I'm rather glad that 2011 is over. I know it may have been bad for a lot of people I know, they've lost a lot. Perhaps more than me. But in the words of the psychology text I read, suffering really isn't relative, or comparable. When you suffer, it's just that you're suffering, no more, no less.
I messed up on the worst part of my life. I was always a pretty gifted child. Learning how to talk at an early age, walk, all that. When my comrades in toddler-dom were learning their alphabet, I was reading words. So I had consistent 95+ averages all up to grade 6. That's where I messed up. There's a prestigious school where I live that is for gifted children. I've been told that thousands apply and take the test, but only one hundred get in. And I skipped grades, but still got into that 100. I felt special, I really did. But the first three years were absolute crap. I did well, and maybe people were jealous or something, so they shut me out. Maybe I was just that person who popular groups picked on to establish their self-created authority. But more often than not, I cried myself to sleep back when I was 10 and in Grade 7. I never do that any more, because I'm a guy who shouldn't waste something as special as tears on worthless moments.
I still remember me trying to talk to my best friend at the time who had joined a circle of friends.

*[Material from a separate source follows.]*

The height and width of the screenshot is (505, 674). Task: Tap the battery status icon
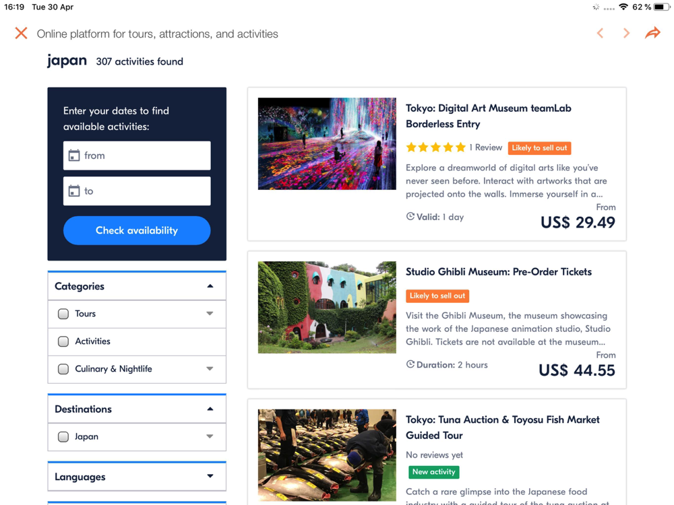661,7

One of them, looking for laughs, physically pushed me out. I was small and weak, but not far down enough that I couldn't hear him say, "Sorry, this is an exclusive conversation for 12 year-olds and up." I still remember the exact moment. And the worst part was that my best friend laughed. That was where I lost my first friend like that.
I have a problem. I don't know if it's because I care for my friends more than they do me, or that I dedicate myself at times to other's happiness. I would sacrifice my own things just to ensure people I love don't feel down. I stayed up all night to talk a friend I barely spent time with out of his depression. I got in serious trouble, but I felt it was worth it. He's gone now.
All of them are.
I can't keep true and real friends. It's like they've decided that they're too good for me all of a sudden, or some ridiculously unexpected extenuating circumstances pull them away from me. And it's usually after I've told them all about me. I've just wanted one person I can hold onto, when I'm fighting my own demons inside. But I've really never had anyone.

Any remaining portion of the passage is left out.